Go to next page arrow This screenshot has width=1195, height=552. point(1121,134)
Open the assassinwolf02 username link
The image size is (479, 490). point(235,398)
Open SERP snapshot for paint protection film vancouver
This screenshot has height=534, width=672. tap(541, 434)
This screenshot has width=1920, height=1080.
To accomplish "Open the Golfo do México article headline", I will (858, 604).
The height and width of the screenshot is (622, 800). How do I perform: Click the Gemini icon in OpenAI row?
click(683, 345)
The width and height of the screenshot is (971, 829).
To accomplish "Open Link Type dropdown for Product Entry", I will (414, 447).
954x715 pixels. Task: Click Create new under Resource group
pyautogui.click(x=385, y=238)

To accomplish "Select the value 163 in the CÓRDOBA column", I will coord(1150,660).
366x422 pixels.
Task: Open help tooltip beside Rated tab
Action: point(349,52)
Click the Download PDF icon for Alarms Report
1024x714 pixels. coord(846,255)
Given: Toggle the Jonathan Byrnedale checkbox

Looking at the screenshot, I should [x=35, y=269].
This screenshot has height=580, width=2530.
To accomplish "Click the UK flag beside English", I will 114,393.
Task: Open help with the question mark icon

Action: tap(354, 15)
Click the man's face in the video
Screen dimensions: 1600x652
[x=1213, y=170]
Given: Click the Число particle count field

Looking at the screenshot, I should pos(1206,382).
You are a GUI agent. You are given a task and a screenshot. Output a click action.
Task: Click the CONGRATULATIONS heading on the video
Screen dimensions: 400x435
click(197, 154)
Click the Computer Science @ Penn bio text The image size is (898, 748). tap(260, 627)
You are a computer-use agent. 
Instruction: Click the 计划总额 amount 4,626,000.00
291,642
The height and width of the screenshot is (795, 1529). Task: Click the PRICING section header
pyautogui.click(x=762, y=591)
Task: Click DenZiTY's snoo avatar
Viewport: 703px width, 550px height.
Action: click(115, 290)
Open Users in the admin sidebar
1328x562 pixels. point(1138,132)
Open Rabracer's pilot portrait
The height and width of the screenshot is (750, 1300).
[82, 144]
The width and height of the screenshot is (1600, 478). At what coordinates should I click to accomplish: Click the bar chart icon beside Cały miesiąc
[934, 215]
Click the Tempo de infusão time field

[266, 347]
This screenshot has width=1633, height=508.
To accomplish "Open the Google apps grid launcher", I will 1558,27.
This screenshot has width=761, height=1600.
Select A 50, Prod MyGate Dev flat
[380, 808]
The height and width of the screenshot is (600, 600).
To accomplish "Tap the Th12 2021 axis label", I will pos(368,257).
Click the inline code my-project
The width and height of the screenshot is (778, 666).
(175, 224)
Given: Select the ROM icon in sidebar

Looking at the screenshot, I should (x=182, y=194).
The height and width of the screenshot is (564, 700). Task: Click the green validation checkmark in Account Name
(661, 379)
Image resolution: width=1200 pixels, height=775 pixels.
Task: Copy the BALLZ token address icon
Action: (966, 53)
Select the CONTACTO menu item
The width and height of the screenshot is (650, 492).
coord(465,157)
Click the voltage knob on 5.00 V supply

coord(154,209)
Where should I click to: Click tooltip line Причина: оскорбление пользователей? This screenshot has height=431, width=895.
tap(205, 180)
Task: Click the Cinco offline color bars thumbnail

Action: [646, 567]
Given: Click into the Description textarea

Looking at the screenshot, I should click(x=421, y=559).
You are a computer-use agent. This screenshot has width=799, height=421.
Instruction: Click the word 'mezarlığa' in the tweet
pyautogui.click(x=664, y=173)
____
The task
The output should match the records above exactly, entry for entry.

Finished exercise
Go to next page arrow This screenshot has width=1195, height=552. point(1121,134)
Open the assassinwolf02 username link
The image size is (479, 490). point(235,398)
Open SERP snapshot for paint protection film vancouver
This screenshot has height=534, width=672. tap(541, 434)
This screenshot has width=1920, height=1080.
To accomplish "Open the Golfo do México article headline", I will (858, 604).
The height and width of the screenshot is (622, 800). How do I perform: Click the Gemini icon in OpenAI row?
click(683, 345)
The width and height of the screenshot is (971, 829).
To accomplish "Open Link Type dropdown for Product Entry", I will (414, 447).
954x715 pixels. Task: Click Create new under Resource group
pyautogui.click(x=385, y=238)

To accomplish "Select the value 163 in the CÓRDOBA column", I will coord(1150,660).
366x422 pixels.
Task: Open help tooltip beside Rated tab
Action: point(349,52)
Click the Download PDF icon for Alarms Report
1024x714 pixels. coord(846,255)
Given: Toggle the Jonathan Byrnedale checkbox

Looking at the screenshot, I should [x=35, y=269].
This screenshot has height=580, width=2530.
To accomplish "Click the UK flag beside English", I will 114,393.
Task: Open help with the question mark icon

Action: tap(354, 15)
Click the man's face in the video
Screen dimensions: 1600x652
[x=1213, y=170]
Given: Click the Число particle count field

Looking at the screenshot, I should pos(1206,382).
You are a GUI agent. You are given a task and a screenshot. Output a click action.
Task: Click the CONGRATULATIONS heading on the video
Screen dimensions: 400x435
click(197, 154)
Click the Computer Science @ Penn bio text The image size is (898, 748). tap(260, 627)
You are a computer-use agent. 
Instruction: Click the 计划总额 amount 4,626,000.00
291,642
The height and width of the screenshot is (795, 1529). Task: Click the PRICING section header
pyautogui.click(x=762, y=591)
Task: Click DenZiTY's snoo avatar
Viewport: 703px width, 550px height.
Action: click(115, 290)
Open Users in the admin sidebar
1328x562 pixels. point(1138,132)
Open Rabracer's pilot portrait
The height and width of the screenshot is (750, 1300).
[82, 144]
The width and height of the screenshot is (1600, 478). At what coordinates should I click to accomplish: Click the bar chart icon beside Cały miesiąc
[934, 215]
Click the Tempo de infusão time field

[266, 347]
This screenshot has width=1633, height=508.
To accomplish "Open the Google apps grid launcher", I will 1558,27.
This screenshot has width=761, height=1600.
Select A 50, Prod MyGate Dev flat
[380, 808]
The height and width of the screenshot is (600, 600).
To accomplish "Tap the Th12 2021 axis label", I will pos(368,257).
Click the inline code my-project
The width and height of the screenshot is (778, 666).
(175, 224)
Given: Select the ROM icon in sidebar

Looking at the screenshot, I should (x=182, y=194).
The height and width of the screenshot is (564, 700). Task: Click the green validation checkmark in Account Name
(661, 379)
Image resolution: width=1200 pixels, height=775 pixels.
Task: Copy the BALLZ token address icon
Action: (966, 53)
Select the CONTACTO menu item
The width and height of the screenshot is (650, 492).
coord(465,157)
Click the voltage knob on 5.00 V supply

coord(154,209)
Where should I click to: Click tooltip line Причина: оскорбление пользователей? This screenshot has height=431, width=895.
tap(205, 180)
Task: Click the Cinco offline color bars thumbnail

Action: [646, 567]
Given: Click into the Description textarea

Looking at the screenshot, I should click(x=421, y=559).
You are a computer-use agent. This screenshot has width=799, height=421.
Instruction: Click the word 'mezarlığa' in the tweet
pyautogui.click(x=664, y=173)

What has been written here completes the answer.